▶ Task brief: Only the lines below starting at the one containing "Screenshot is 1366x1351." and ending at the one containing "Image resolution: width=1280, height=2088." belong in the answer, each copied exactly.

Start of Block

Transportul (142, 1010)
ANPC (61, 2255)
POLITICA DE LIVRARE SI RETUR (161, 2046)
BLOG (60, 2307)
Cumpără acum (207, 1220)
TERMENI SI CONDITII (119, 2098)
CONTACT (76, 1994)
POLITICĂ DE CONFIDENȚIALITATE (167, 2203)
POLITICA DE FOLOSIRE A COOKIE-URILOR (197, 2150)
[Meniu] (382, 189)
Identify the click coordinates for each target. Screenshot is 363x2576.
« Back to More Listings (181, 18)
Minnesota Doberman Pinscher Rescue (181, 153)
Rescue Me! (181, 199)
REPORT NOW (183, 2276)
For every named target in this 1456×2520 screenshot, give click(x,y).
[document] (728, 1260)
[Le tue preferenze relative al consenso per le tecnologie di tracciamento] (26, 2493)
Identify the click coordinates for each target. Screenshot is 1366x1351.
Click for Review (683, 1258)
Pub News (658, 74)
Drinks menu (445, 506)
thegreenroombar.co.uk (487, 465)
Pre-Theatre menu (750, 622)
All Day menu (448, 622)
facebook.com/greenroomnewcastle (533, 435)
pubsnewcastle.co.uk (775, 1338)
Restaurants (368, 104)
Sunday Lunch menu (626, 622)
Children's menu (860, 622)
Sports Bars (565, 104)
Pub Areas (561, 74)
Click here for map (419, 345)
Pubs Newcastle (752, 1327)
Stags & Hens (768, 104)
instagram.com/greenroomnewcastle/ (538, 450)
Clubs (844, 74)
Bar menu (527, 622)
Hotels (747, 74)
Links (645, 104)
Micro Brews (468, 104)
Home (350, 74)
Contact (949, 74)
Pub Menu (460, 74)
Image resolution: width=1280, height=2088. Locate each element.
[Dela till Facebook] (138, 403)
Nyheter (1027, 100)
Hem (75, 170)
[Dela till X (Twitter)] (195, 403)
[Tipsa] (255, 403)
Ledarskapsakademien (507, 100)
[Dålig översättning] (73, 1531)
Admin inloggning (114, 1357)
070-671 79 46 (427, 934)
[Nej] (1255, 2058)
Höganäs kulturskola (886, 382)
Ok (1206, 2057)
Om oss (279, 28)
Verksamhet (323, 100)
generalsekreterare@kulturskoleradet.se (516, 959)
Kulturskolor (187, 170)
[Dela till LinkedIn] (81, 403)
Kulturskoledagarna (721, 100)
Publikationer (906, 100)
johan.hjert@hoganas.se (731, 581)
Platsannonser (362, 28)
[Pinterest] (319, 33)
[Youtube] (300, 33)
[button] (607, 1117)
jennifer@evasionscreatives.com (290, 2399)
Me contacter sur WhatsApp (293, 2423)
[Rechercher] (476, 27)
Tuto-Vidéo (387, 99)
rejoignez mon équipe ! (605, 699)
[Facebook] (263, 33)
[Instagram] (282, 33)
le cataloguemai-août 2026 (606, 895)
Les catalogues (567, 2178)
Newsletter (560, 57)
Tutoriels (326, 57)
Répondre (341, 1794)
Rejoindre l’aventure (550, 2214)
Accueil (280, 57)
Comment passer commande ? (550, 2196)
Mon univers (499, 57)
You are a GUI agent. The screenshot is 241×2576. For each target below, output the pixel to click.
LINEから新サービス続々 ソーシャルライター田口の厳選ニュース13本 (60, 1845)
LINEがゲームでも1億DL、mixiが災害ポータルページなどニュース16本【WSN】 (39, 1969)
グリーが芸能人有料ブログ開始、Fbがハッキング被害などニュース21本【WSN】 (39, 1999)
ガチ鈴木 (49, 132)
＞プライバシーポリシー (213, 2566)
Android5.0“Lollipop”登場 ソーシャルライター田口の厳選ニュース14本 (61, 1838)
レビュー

End of Block

▶ Result of the exercise:
Identify the click coordinates for each target. Screenshot is 1366x1351.
Click for Review (683, 1258)
Pub News (658, 74)
Drinks menu (445, 506)
thegreenroombar.co.uk (487, 465)
Pre-Theatre menu (750, 622)
All Day menu (448, 622)
facebook.com/greenroomnewcastle (533, 435)
pubsnewcastle.co.uk (775, 1338)
Restaurants (368, 104)
Sunday Lunch menu (626, 622)
Children's menu (860, 622)
Sports Bars (565, 104)
Pub Areas (561, 74)
Click here for map (419, 345)
Pubs Newcastle (752, 1327)
Stags & Hens (768, 104)
instagram.com/greenroomnewcastle/ (538, 450)
Clubs (844, 74)
Bar menu (527, 622)
Hotels (747, 74)
Links (645, 104)
Micro Brews (468, 104)
Home (350, 74)
Contact (949, 74)
Pub Menu (460, 74)
Image resolution: width=1280, height=2088. Locate each element.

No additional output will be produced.